▽
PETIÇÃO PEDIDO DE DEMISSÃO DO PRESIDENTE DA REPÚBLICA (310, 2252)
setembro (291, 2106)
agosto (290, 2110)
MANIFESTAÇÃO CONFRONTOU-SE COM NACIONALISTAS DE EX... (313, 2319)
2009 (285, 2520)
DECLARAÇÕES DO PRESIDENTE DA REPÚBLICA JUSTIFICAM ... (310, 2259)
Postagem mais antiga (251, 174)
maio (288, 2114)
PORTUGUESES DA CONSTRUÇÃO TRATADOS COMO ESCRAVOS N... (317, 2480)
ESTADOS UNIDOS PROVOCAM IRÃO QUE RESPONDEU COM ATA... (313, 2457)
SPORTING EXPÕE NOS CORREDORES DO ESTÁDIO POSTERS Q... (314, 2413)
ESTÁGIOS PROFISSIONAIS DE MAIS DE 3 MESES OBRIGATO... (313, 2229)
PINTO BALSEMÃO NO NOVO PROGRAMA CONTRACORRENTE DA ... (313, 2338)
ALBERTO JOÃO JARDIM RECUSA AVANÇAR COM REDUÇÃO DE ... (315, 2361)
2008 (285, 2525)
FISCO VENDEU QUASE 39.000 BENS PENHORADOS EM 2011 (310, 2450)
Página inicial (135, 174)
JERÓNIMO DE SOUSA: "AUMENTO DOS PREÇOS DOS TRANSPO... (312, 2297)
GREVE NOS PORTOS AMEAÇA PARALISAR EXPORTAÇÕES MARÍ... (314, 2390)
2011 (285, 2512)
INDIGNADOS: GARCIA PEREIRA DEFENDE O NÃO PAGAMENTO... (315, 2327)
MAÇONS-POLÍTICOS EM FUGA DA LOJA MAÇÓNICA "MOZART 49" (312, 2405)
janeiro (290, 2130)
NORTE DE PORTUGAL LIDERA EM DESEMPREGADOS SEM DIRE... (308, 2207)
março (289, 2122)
△
(Your objective)
From top to bottom, repeat the data above without alteration.

(Exercise output)
PETIÇÃO PEDIDO DE DEMISSÃO DO PRESIDENTE DA REPÚBLICA (310, 2252)
setembro (291, 2106)
agosto (290, 2110)
MANIFESTAÇÃO CONFRONTOU-SE COM NACIONALISTAS DE EX... (313, 2319)
2009 (285, 2520)
DECLARAÇÕES DO PRESIDENTE DA REPÚBLICA JUSTIFICAM ... (310, 2259)
Postagem mais antiga (251, 174)
maio (288, 2114)
PORTUGUESES DA CONSTRUÇÃO TRATADOS COMO ESCRAVOS N... (317, 2480)
ESTADOS UNIDOS PROVOCAM IRÃO QUE RESPONDEU COM ATA... (313, 2457)
SPORTING EXPÕE NOS CORREDORES DO ESTÁDIO POSTERS Q... (314, 2413)
ESTÁGIOS PROFISSIONAIS DE MAIS DE 3 MESES OBRIGATO... (313, 2229)
PINTO BALSEMÃO NO NOVO PROGRAMA CONTRACORRENTE DA ... (313, 2338)
ALBERTO JOÃO JARDIM RECUSA AVANÇAR COM REDUÇÃO DE ... (315, 2361)
2008 (285, 2525)
FISCO VENDEU QUASE 39.000 BENS PENHORADOS EM 2011 (310, 2450)
Página inicial (135, 174)
JERÓNIMO DE SOUSA: "AUMENTO DOS PREÇOS DOS TRANSPO... (312, 2297)
GREVE NOS PORTOS AMEAÇA PARALISAR EXPORTAÇÕES MARÍ... (314, 2390)
2011 (285, 2512)
INDIGNADOS: GARCIA PEREIRA DEFENDE O NÃO PAGAMENTO... (315, 2327)
MAÇONS-POLÍTICOS EM FUGA DA LOJA MAÇÓNICA "MOZART 49" (312, 2405)
janeiro (290, 2130)
NORTE DE PORTUGAL LIDERA EM DESEMPREGADOS SEM DIRE... (308, 2207)
março (289, 2122)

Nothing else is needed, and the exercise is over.